**Texto para leer**.
El fallecido Vicente Bianchi, con su insistencia, demostró que la música popular también es portadora de valores estéticos y autorales que merecen ser reconocidos.
Se nos fue un grande de la música popular chilena. El último vínculo que teníamos con una época de cantantes con orquesta, de pianistas de boites, de música incidental en vivo a la hora de la cena y de películas con bandas sonoras orquestales. Una época en que cabía una orquesta completa en un auditorio de radio o en un estudio de grabación. Y cuando la música popular usaba los mismos instrumentos que la música docta, aunque no sonaran igual y se usara el concepto de easy listening, para definir la primera.

**Datos proporcionados**.

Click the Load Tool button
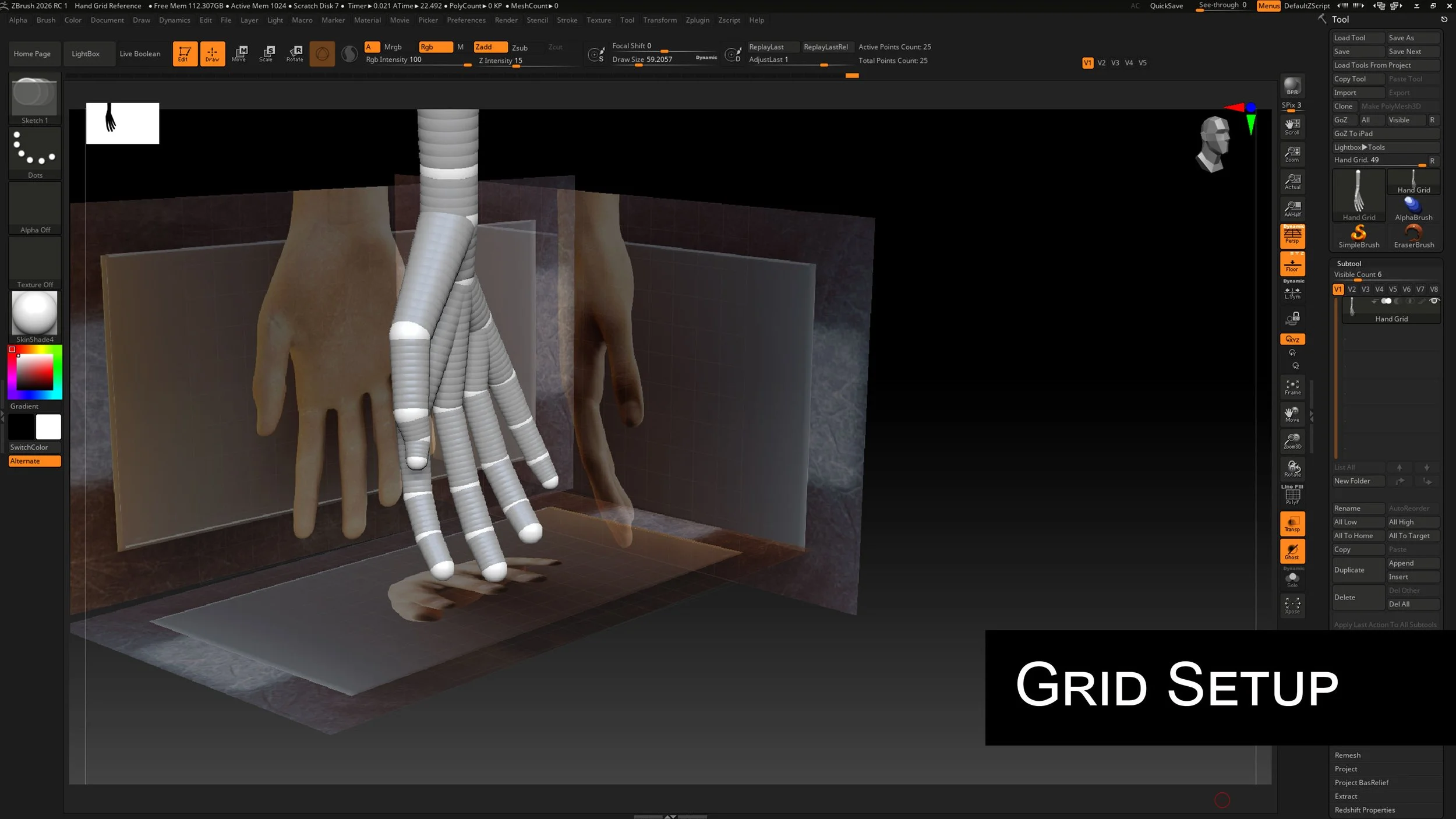This screenshot has height=819, width=1456. (1357, 38)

**Qué debes hacer**.
**A.** En el texto sobre Vicente Bianchi, ¿qué concepto se usaba para definir la música popular?
**B.** Prosigue el texto sobre Vicente Bianchi desde su última oración.

**Respuestas en orden**.
**A.** El concepto de easy listening.

**B.**
Luego de desempeñarse como fantasista al piano en Buenos Aires y director de orquestas radiales en Lima, Vicente Bianchi regresaba a Chile a mediados de los años cincuenta dispuesto a darle un giro a la música popular chilena y a hacerla más internacional. De ahí surgieron sus tonadas sobre textos de Neruda de 1956 y su preocupación por crear obras sobre géneros del folclore, como en su Misa a la Chilena (1965) y su Te Deum (1970), por nombrar las más conocidas.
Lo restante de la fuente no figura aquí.